» **INPUT RECORDS**:

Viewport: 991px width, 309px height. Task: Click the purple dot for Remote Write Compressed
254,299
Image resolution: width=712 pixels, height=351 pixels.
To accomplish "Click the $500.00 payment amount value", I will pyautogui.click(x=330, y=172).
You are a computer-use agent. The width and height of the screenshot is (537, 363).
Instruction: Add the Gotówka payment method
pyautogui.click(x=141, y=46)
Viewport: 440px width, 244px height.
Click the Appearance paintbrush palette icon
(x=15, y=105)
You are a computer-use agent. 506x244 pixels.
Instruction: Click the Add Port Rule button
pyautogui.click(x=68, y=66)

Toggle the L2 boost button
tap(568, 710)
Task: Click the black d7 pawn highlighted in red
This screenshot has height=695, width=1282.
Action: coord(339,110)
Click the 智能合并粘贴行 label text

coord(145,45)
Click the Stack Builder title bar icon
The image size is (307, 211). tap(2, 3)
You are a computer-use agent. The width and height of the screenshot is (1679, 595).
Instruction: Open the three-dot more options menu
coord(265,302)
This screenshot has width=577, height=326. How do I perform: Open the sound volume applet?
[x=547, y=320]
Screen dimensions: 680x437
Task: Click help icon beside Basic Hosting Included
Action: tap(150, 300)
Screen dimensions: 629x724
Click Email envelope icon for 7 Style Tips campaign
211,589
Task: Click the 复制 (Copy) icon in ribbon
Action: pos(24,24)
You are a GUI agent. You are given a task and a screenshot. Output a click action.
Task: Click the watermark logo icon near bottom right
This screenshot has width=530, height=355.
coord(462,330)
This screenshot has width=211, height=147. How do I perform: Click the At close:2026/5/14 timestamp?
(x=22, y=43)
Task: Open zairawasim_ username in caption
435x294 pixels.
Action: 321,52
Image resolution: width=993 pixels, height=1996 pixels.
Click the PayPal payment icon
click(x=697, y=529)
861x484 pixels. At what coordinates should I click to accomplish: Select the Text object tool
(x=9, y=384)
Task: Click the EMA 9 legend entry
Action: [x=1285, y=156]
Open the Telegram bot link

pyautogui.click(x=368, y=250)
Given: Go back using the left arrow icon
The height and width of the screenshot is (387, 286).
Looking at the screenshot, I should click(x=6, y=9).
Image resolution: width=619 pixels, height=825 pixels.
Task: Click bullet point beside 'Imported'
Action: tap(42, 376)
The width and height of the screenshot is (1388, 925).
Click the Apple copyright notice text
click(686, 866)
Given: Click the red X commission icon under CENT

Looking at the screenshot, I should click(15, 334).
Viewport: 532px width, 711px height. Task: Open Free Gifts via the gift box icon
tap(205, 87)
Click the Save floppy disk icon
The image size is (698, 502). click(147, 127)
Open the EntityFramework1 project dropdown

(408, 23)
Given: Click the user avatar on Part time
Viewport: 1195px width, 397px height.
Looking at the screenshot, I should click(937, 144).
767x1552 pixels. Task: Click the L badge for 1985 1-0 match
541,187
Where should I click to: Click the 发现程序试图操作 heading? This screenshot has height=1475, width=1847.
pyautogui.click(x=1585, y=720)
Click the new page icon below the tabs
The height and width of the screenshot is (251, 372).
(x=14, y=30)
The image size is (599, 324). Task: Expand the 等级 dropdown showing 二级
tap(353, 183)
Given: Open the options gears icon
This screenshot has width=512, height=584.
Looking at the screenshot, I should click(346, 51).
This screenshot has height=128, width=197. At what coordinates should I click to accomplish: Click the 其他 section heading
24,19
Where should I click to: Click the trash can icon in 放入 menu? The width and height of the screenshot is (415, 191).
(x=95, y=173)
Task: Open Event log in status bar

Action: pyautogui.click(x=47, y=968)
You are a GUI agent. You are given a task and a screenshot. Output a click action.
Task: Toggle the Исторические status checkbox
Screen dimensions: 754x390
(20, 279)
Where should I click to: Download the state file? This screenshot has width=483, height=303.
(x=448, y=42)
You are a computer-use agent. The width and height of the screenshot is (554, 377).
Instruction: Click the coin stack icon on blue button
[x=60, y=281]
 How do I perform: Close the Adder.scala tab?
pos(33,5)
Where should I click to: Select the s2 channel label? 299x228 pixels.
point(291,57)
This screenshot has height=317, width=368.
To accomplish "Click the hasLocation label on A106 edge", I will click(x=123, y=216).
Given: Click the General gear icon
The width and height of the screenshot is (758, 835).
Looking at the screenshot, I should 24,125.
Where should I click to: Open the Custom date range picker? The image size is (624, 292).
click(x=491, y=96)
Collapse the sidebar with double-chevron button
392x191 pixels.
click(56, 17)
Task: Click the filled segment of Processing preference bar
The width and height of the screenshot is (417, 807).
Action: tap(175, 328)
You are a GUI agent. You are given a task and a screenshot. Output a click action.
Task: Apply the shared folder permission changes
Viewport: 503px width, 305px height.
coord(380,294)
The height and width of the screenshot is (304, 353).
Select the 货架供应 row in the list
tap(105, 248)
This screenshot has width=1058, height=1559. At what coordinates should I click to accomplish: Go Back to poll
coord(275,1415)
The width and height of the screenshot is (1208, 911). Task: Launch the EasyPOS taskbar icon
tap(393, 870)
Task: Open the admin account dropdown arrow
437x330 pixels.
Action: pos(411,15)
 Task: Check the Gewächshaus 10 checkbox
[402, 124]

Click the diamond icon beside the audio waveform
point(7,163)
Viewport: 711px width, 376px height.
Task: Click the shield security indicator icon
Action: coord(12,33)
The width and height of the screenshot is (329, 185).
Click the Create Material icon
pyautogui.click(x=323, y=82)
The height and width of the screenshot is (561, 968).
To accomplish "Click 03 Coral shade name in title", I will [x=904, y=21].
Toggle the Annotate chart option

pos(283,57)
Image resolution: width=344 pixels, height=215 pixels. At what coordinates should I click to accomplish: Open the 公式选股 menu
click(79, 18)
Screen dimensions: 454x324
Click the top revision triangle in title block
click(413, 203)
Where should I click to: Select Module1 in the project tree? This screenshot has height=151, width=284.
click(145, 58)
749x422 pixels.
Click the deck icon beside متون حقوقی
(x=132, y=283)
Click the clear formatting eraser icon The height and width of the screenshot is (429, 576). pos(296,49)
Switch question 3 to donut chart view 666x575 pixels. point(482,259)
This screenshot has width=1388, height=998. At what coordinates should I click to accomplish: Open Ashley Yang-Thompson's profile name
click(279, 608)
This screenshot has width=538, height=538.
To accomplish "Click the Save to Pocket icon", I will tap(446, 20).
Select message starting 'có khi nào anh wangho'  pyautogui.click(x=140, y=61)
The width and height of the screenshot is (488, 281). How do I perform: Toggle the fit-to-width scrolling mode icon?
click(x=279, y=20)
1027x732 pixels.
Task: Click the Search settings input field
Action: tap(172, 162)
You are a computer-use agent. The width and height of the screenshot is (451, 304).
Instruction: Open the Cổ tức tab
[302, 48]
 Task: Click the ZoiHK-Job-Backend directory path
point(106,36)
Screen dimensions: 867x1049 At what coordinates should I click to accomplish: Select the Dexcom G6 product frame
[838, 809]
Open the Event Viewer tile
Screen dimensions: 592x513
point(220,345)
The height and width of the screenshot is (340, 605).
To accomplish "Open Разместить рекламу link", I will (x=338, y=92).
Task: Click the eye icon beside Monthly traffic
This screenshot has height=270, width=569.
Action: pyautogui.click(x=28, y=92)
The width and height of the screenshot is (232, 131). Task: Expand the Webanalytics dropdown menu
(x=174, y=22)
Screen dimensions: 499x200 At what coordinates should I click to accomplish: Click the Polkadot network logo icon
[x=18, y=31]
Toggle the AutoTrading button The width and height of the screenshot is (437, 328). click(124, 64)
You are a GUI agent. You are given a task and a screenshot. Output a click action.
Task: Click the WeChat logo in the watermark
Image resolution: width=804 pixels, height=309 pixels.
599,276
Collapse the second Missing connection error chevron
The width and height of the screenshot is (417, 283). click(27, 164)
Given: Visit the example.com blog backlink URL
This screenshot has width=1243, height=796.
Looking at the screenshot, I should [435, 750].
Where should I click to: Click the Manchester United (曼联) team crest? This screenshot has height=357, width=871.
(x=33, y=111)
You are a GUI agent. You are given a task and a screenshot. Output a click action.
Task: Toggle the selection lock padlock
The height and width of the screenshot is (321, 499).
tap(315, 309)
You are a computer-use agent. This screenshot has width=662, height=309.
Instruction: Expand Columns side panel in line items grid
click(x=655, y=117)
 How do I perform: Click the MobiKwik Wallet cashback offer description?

» **REQUIRED WORK**:
Repeat the lines from the first one in the records through the line containing "Screen dimensions: 629x724", exactly as written, and nothing else.

» **SOLUTION TO THIS TASK**:
Viewport: 991px width, 309px height. Task: Click the purple dot for Remote Write Compressed
254,299
Image resolution: width=712 pixels, height=351 pixels.
To accomplish "Click the $500.00 payment amount value", I will pyautogui.click(x=330, y=172).
You are a computer-use agent. The width and height of the screenshot is (537, 363).
Instruction: Add the Gotówka payment method
pyautogui.click(x=141, y=46)
Viewport: 440px width, 244px height.
Click the Appearance paintbrush palette icon
(x=15, y=105)
You are a computer-use agent. 506x244 pixels.
Instruction: Click the Add Port Rule button
pyautogui.click(x=68, y=66)

Toggle the L2 boost button
tap(568, 710)
Task: Click the black d7 pawn highlighted in red
This screenshot has height=695, width=1282.
Action: coord(339,110)
Click the 智能合并粘贴行 label text

coord(145,45)
Click the Stack Builder title bar icon
The image size is (307, 211). tap(2, 3)
You are a computer-use agent. The width and height of the screenshot is (1679, 595).
Instruction: Open the three-dot more options menu
coord(265,302)
This screenshot has width=577, height=326. How do I perform: Open the sound volume applet?
[x=547, y=320]
Screen dimensions: 680x437
Task: Click help icon beside Basic Hosting Included
Action: tap(150, 300)
Screen dimensions: 629x724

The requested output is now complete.